=== STUDY QUESTIONS ===
A) Reproduce the passage on hedged loan modifications word for word, from "- Structure: Structure" up to and including "past pandemic experiences).".
B) Pick up the passage on hedged loan modifications after its final sentence and keep writing.

=== PASSAGE PROVIDED ===
########
Lessons We Learned From Hedged Loan Modifications
Since March of this year, many community banks have been working to provide cash flow relief to customers who have sound business models but require some temporary payment restructuring caused by business disruption as a result of the Covid-19 pandemic. CenterState has been involved in those same restructurings both as a lender and as a hedge provider under the ARC program. We have learned some valuable lessons that we would like to share.
The general credit considerations have been shared before and continue to be applicable for hedged loans that require restructuring. The essential playbook is as follows:
- Identify: Identify borrowers who have sound business models but whose cash flow from operations is impaired because of temporary revenue challenges caused by the coronavirus.
- Liquidity: Analyze the borrower’s position for liquidity. Some borrowers requesting relief have sufficient liquidity to withstand zero or negative EBITDA for months. Lenders want to provide assistance for those that cannot immediately tap other sources of liquidity.
- Credit: Understand the structural weakness of the credit. For any cash flow relief provided, the lender will want some form of consideration, such as additional collateral, guarantees, covenants, or premium pricing.
- Structure: Structure relief that is long enough to provide a bridge to a permanent solution, but not longer than is reasonably required based on available information. For example, agreeing to an interest-only (IO) period of one month is not long enough to bridge many borrowers over the effects of the coronavirus and will require multiple modifications and negotiations. However, giving 12 months of relief may be too long given the expected temporary consequence of this health concern (based on current medical information and past pandemic experiences).
########
=== EXCERPTED RECORDS ===
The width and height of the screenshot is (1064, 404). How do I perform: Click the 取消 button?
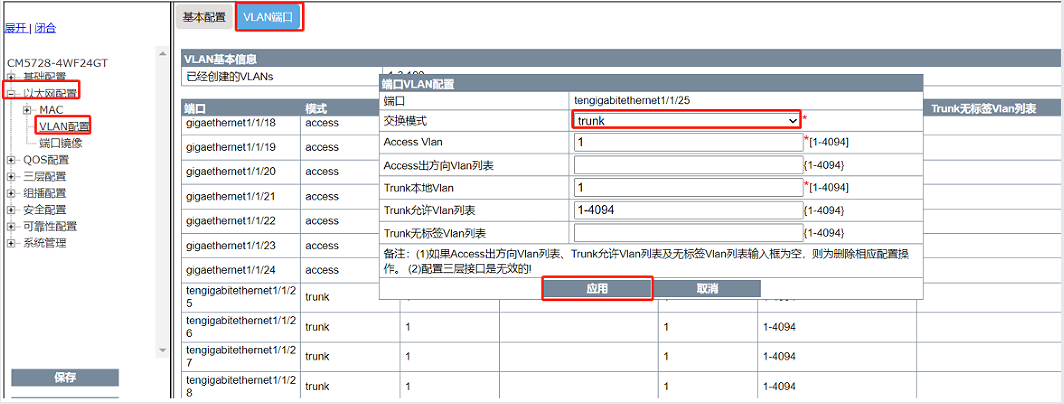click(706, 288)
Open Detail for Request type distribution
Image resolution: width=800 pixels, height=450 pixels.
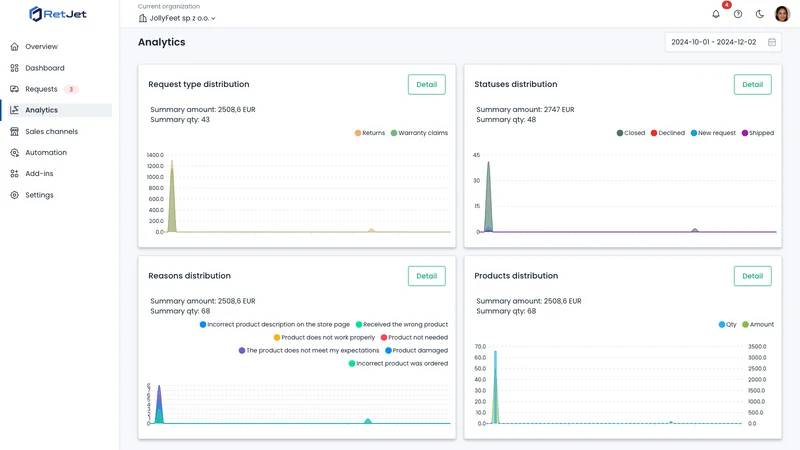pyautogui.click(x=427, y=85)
########
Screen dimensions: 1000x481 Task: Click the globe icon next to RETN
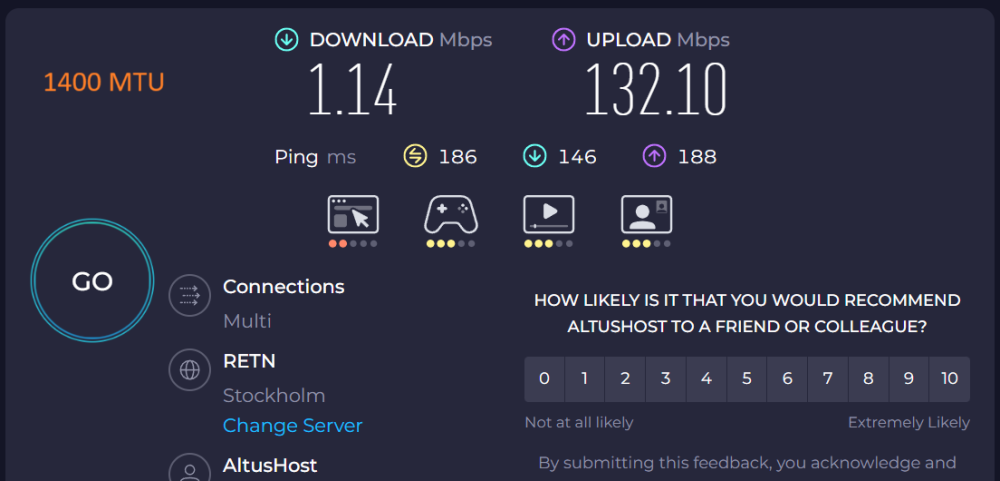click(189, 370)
########
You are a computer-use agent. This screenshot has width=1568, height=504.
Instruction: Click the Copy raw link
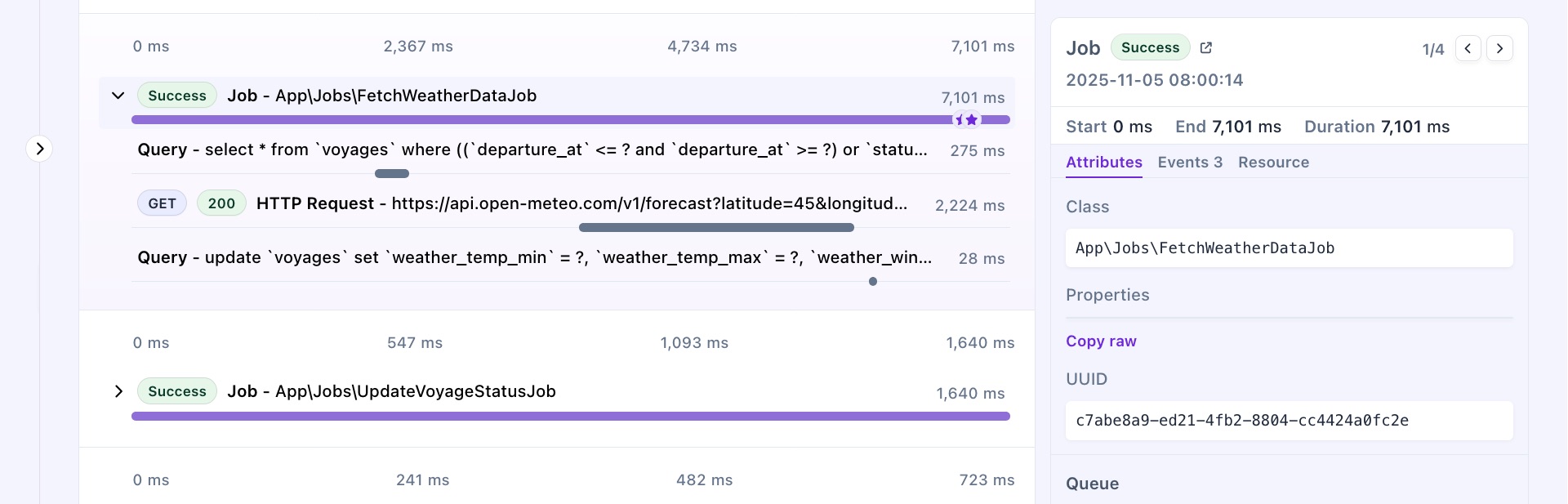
########
=== REPLIES ===
A)
- Structure: Structure relief that is long enough to provide a bridge to a permanent solution, but not longer than is reasonably required based on available information. For example, agreeing to an interest-only (IO) period of one month is not long enough to bridge many borrowers over the effects of the coronavirus and will require multiple modifications and negotiations. However, giving 12 months of relief may be too long given the expected temporary consequence of this health concern (based on current medical information and past pandemic experiences).

B)
- Agree: Negotiate a form of relief that helps the borrower survive temporary cash flow disruption and still protects the bank’s capital.
For hedged loans, the same forms of cash flow relief are available to borrowers as with non-hedged loans. The following options are available:
- Forbear: Defer principal payments (create IO payment periods),
- Reduce Interest: Reduce the credit spread of the loan thereby lowering interest payments,
- Defer: Defer principal and interest payments, or
- Forgive: Last resort – forgive interest or principal payments.
Hedged Loan Considerations
With a hedged loan, lenders have an additional consideration – how to handle the hedge in conjunction with the loan. Community banks should be focused on the best loan outcome, and the hedging strategy should follow. The primary focus should be principal at risk on the loan, and the hedge is flexible to reflect the desired outcome. Through the ARC program, as with many hedge programs, so long as periodic hedge settlements are made to the upstream counterparty, the lender can negotiate any form of modification. The initial decision for a hedged loan undergoing modification is whether or not to modify the hedge. The possible choices for a lender using a hedging program are shown in the table below.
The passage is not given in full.